Threat detection systems (signatures, lists, behaviour) are updated regularly, with continuous monitoring of emerging threats.
Alerting and defect detection
SIEM and logging provide real‑time alerts for critical events.
Both automated and manual source-code analysis are used to detect security defects prior to production.
Incident response and SLA
A documented incident response plan covers identification, containment, eradication, recovery, communication, and post‑incident documentation.
Incident response plans are tested at least annually (e.g., tabletop exercises, simulations) with improvements fed back into the plan.
The company conducts annual reviews of security controls and the information supply chain, including all third‑party dependencies.
13. Vendor personnel security
Background checks
Pre‑employment checks include employment and education verification, conducted under applicable laws and handled confidentially.
Employment agreements and policies
Employment contracts require adherence to information governance and security policies, and must be signed before access to facilities and systems is granted.
Security awareness
Information security awareness is maintained through periodic communications, reminders, and updates rather than a heavy formal training programme.
Offboarding
Offboarding includes disabling SaaS accounts, revoking credentials and tokens, rotating shared passwords, recovering or remotely wiping company devices, and recording access removal to avoid orphaned accounts.
14. Exit strategy and offboarding
Data handling on contract termination
On contract end, data is deleted according to contractual retention and deletion commitments using the secure deletion process.
Confirmation reports documenting secure deletion are available upon request.

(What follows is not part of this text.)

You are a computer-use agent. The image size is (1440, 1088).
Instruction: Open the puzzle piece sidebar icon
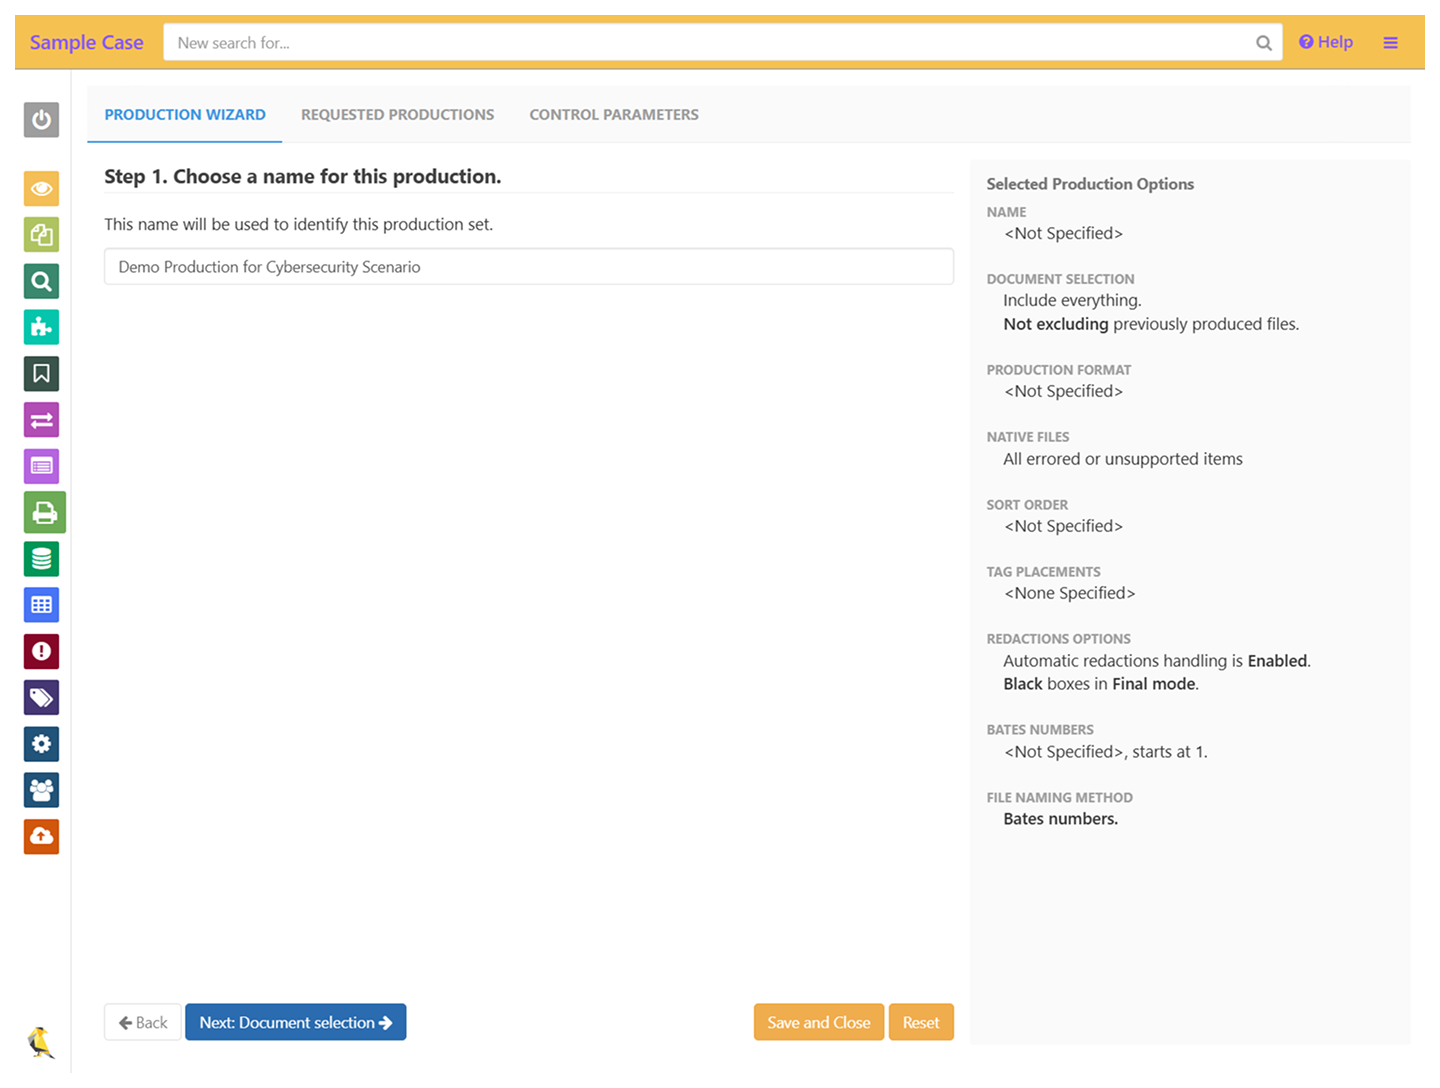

Data export and certificates
Customers can obtain final data exports (via UI/API) and, on request, documentation/certificates confirming secure deletion.
Post‑exit support
Limited post‑exit support may be provided for final exports and self‑service migration, subject to contract.
15. Physical and cloud infrastructure security
Data centre locations
Data is hosted in AWS data centres, currently in UK regions for this deployment.
Physical security measures
Physical security is provided by AWS data centres (access control, surveillance, environmental controls) consistent with AWS certifications; Busroot relies on these controls as part of its shared‑responsibility model.
Certifications
AWS data centres hold industry certifications such as ISO 27001 and SOC reports; the vendor is preparing for ISO 27001 for its own ISMS.
16. AI / ML capabilities
Use of AI / ML
The Busroot solution does not currently use or expose Artificial Intelligence or Machine Learning capabilities (such as predictive analytics, chatbots, or automated decisioning) for customer data.